From: Jonathan Cameron <Jonathan.Cameron@huawei.com>
To: Jon Pan-Doh <pandoh@google.com>
Cc: Bjorn Helgaas <bhelgaas@google.com>,
Karolina Stolarek <karolina.stolarek@oracle.com>,
<linux-pci@vger.kernel.org>,
Martin Petersen <martin.petersen@oracle.com>,
Ben Fuller <ben.fuller@oracle.com>,
"Drew Walton" <drewwalton@microsoft.com>,
Anil Agrawal <anilagrawal@meta.com>,
Tony Luck <tony.luck@intel.com>
Subject: Re: [PATCH 6/8] PCI/AER: Add AER sysfs attributes for ratelimits
Date: Fri, 31 Jan 2025 14:32:46 +0000 [thread overview]
Message-ID: <20250131143246.000037a2@huawei.com> (raw)
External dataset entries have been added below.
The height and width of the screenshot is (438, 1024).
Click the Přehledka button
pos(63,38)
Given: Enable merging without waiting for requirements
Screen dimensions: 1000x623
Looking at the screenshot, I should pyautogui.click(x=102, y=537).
In-Reply-To: <20250115074301.3514927-7-pandoh@google.com>
On Tue, 14 Jan 2025 23:42:58 -0800
Jon Pan-Doh <pandoh@google.com> wrote:
> Allow userspace to read/write ratelimits per device. Create aer/ sysfs
> directory to store them and any future aer configs.
>
> Tested using aer-inject[1] tool. Configured correctable log/irq ratelimits
> to 5/10 respectively. Sent 12 AER errors. Observed 5 errors logged while
> AER stats (cat /sys/bus/pci/devices/<dev>/aer_dev_correctable) shows 11
> (1 masked).
>
> Before: CEMsk: BadTLP-
> After: CEMsk: BadTLP+.
>
> [1] https://git.kernel.org/pub/scm/linux/kernel/git/gong.chen/aer-inject.git
>
> Signed-off-by: Jon Pan-Doh <pandoh@google.com>
> ---
> .../testing/sysfs-bus-pci-devices-aer_stats | 32 +++++++++++
> Documentation/PCI/pcieaer-howto.rst | 4 +-
> drivers/pci/pci-sysfs.c | 1 +
> drivers/pci/pci.h | 1 +
> drivers/pci/pcie/aer.c | 56 +++++++++++++++++++
> 5 files changed, 93 insertions(+), 1 deletion(-)
>
> diff --git a/Documentation/ABI/testing/sysfs-bus-pci-devices-aer_stats b/Documentation/ABI/testing/sysfs-bus-pci-devices-aer_stats
> index d1f67bb81d5d..c680a53af0f4 100644
> --- a/Documentation/ABI/testing/sysfs-bus-pci-devices-aer_stats
> +++ b/Documentation/ABI/testing/sysfs-bus-pci-devices-aer_stats
> @@ -117,3 +117,35 @@ Date: July 2018
> KernelVersion: 4.19.0
> Contact: linux-pci@vger.kernel.org, rajatja@google.com
> Description: Total number of ERR_NONFATAL messages reported to rootport.
> +
> +PCIe AER ratelimits
> +----------------------------
Purely from an rst formatting point of view (this gets picked up in the docs
build) --- should extend I think only under the text.
> +
> +These attributes show up under all the devices that are AER capable. Provides
> +configurable ratelimits of logs/irq per error type. Writing a nonzero value
> +changes the number of errors (burst) allowed per 5 second window before
> +ratelimiting. Reading gets the current ratelimits.
> +
> +What: /sys/bus/pci/devices/<dev>/aer/ratelimit_cor_irq
> +Date: Jan 2025
> +KernelVersion: 6.14.0
> +Contact: linux-pci@vger.kernel.org, pandoh@google.com
> +Description: IRQ ratelimit for correctable errors.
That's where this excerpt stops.